De gevolgen van de dood van een naaste zijn vaker onderwerp geweest. Misschien wel te vaak. Toch leverde het dit keer een pakkende voorstelling op. Het helpt natuurlijk als er iets nieuws en verrassends in zit zoals een rouwende broer die polder-batman is. Iets waar Iwan Walhain knap weg mee weet. En dat Ko van den Bosch overtuigend een binnenvettende vader laat zien is ook al nieuw en verrassend (voor mij althans). Maar de nieuwste en grootste verrassing lijkt me toch de puberende slungel van Marcel Ogterop. Top! ‘t Was, kortom, weer genieten geblazen in de Toneelschuur.
Een paar jaar geleden zag ik deel twee van deze ‘trilogie van het verlies’. Nu pas deel één: “Het Zouthuis”. Maar de gemengde gevoelens zijn er opnieuw. Het verhaal is wel robuust: bij de dood van het zoontje/neefje botsen broers, zusters en hun aanhang heftig op elkaar. De personages pellen elkaar tot op het bot af. Bovendien is de taal fraai; soms goed hard, soms goed geestig en altijd soepel. Ook heb ik opnieuw van het acteren van Fredrik Brom, ditmaal als Benja, kunnen genieten. Toch overtuigt het stuk me niet. Het ontroert me evenmin. De dramatische dis lijkt me iets te veel met humor gekruid om de smaak van drama nog tot zijn recht te laten komen. Bij mij sloeg de voorstelling in ieder geval het klaarblijkelijke enthousiasme van de echte recensenten, niet los. Misschien gebeurt dat nog bij “Goedbloed”.

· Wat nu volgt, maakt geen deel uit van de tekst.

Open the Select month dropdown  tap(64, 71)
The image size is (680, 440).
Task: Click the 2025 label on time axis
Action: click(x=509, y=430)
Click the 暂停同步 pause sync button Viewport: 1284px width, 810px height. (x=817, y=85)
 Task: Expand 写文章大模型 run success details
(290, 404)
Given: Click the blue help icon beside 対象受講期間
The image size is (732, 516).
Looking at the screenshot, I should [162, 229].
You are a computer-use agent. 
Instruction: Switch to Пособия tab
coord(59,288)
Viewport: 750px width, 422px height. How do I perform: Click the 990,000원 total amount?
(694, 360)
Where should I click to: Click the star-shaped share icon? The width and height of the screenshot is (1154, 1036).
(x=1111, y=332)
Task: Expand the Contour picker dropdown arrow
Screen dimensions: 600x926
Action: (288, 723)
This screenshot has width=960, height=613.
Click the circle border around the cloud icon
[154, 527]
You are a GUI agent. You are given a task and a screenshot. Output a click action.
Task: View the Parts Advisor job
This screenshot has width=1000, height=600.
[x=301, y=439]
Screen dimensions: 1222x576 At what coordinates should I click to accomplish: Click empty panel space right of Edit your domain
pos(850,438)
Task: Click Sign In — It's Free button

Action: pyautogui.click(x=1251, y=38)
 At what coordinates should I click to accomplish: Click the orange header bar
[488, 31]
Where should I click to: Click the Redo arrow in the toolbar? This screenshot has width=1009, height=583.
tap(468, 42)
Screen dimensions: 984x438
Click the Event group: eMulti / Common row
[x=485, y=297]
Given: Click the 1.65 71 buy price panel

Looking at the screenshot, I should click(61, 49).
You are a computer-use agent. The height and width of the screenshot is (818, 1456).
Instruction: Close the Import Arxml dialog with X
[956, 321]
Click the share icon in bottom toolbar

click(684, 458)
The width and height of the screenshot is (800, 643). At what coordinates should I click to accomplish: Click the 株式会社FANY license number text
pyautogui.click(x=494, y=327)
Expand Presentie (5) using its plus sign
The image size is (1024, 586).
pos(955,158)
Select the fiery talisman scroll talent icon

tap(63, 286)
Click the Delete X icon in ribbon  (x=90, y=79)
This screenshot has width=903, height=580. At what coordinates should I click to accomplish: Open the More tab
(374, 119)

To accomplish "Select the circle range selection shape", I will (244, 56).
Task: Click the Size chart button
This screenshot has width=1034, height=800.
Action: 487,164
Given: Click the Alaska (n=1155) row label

Een groot kaal podium met een stoel. En Helmert Woudenberg.
Dat is genoeg, dat is goed, héél goed. Grootmeesterlijk vertellen, dat kan-ie. Eerder als zoon over zijn vader. Nu over een aartsvader en zijn zonen (en dochter). Jammer dat het maar anderhalf uur duurde. Had ik maar zo’n innemende en verhalende grootvader gehad.
Dit is theater in slowmotion, soms nagenoeg surplace. Er is geen echt verhaal, maar de voorstelling zit wel mutjevol en is vervuld van sfeer. Op het thema “zee” wordt het hele leven indringend verkend. Heel beeldend, betrekkelijk weinig tekst maar wel veel zeemans- en andere sentimentele liedjes (met excuses aan Schubert en Wagner)in het Frans, Duits, Engels en Nederlands. Ja, ook de dure vis komt langs, maar bijna terloops. Het is allemaal vooral oogstrelend subtiel, stijlvol en raak theatraal krabben aan de oude clichés rond het zeemansleven. Door acteurs die stuk voor stuk hun veelzijdig vakmanschap laten zien. Helaas nu alleen nog in Berlijn en Parijs te zien.
Voor een zaal vol fans in de Toneelschuur verkenden de drie mannen van Het Volk opnieuw de sores van “drie verdrietige eenzame mannen” aan de rand van de samenleving.Stengel, Koek en de Vries zijn uitgerangeerd en troosteloos.
Dat verandert niet als ze elkaars gezelschap zoeken door een gemeenschappelijke oudejaarsavond.
Echt fascinerend wordt het ook niet voor de toeschouwer. Het stramien van Het Volk is al jarenlang hetzelfde, het onderwerp langzamerhand wel een beetje uitgekouwd en de uitvoering iets te statisch.